As you go through the list, not remembering the details from a decade or more ago, you think to yourself, “I can handle this.  I’ve done it before.”

So you go to the pharmacy and buy three ten-ounce bottles of an “oral solution” located at the opposite end of the store from anything actually drinkable. This “solution” comes in different flavors, so you buy one cherry, one lemon, and one grape.

And then, a few days before the appointment, you begin a “low-residue” diet. No fruits, raw vegetables, salads, cereals, bran, or nuts. Also no hot dogs or sauerkraut. I like all of those foods, but a few days without is no problem. How much sauerkraut does anyone need?

Then comes the “day before,” and it’s all kidding aside. Nothing but clear liquids. I bought enough bouillon, Gatorade, and apple juice to last a year, if not a lifetime. I don’t recall when I last drank any bouillon, but I will happily give you a bunch of little cubes if you need them.
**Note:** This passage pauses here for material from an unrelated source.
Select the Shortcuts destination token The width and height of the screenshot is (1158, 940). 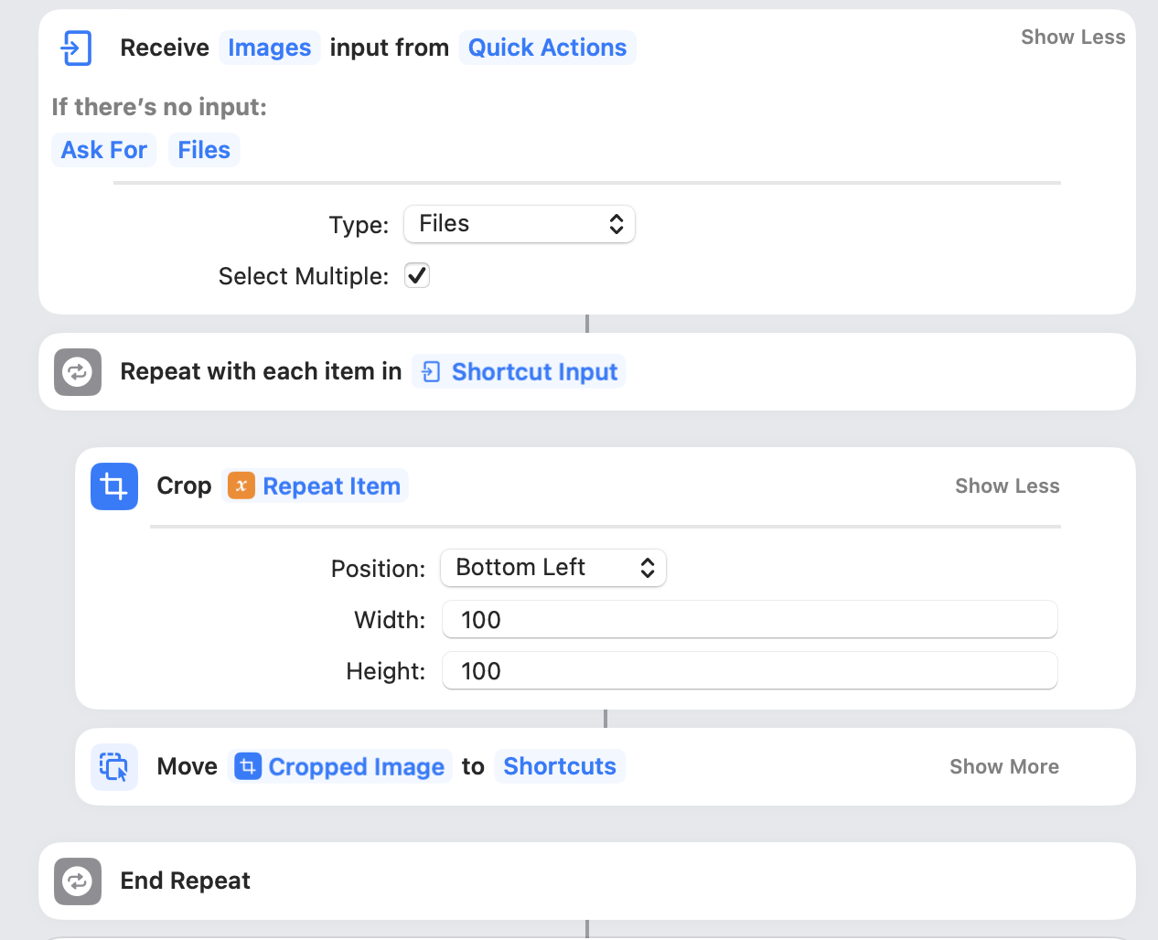[x=559, y=766]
Then the hard part, the not-so-tolerable, sets in. The night before the “procedure,” you start drinking the stuff from the drug store, which tastes awful in all of its different flavors. For those who haven’t had the experience, I can tell you it’s the worst drink ever. It makes you want to drive over to Bedford and buy a case of Moxie.
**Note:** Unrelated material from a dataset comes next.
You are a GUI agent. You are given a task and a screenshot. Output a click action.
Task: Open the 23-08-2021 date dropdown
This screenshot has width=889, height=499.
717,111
Once the first round is over, and now it’s around 8:00 PM, you start chug-a-lugging those clear liquids. I had planned on some serious reading, or perhaps watching an episode of Fauda on my iPad. All such thoughts went away. Blessed sleep, until the interruptions start in what the humorist Dave Barry has labelled the ‘‘behindular zone.”

But that’s not the end of it. The sadist who dreamed up this regimen says you need to do the whole thing over again six hours “before your scheduled procedure time,” which for me was 9:00 AM. So, at 3:00 o’clock in the morning, I embark on Round 2, another fifteen ounces of the undrinkable stuff, the same clear liquid chasers, and sporadic sleep but mostly not.

When you show up at the hospital, they take you into an enclosed space and tell you to put all your stuff in green plastic bags. Then they ask a lot of questions, beginning with “name and date of birth.” I’m usually pretty good at that, but I was hungry and tired and stumbled over the year.

The doctor, who hasn’t changed much in the last ten years, arrives with a smile on his face. No wonder. He’s been eating just fine and got a good night’s sleep.

And then, they wheel you off, dripping IV and all, and the next thing you know you’re back where you started. Apparently the procedure is over, though you don’t remember it.

The doctor arrives, still smiling, and says it all “looks good.” He hands you “discharge instructions,” a page which includes eight color photos. I had no idea that particular part of my anatomy was so colorful. “Doctor,” I say, “You haven’t made getting ready for this any easier.”

“That’s true,” he says, “but I have more good news for you. That’s your last one.”

The benefits of age never felt so good. But to turn serious for just a minute, if you are over fifty and haven’t gone through this, I hope this article won’t deter you. Despite all my complaints, it’s worth it.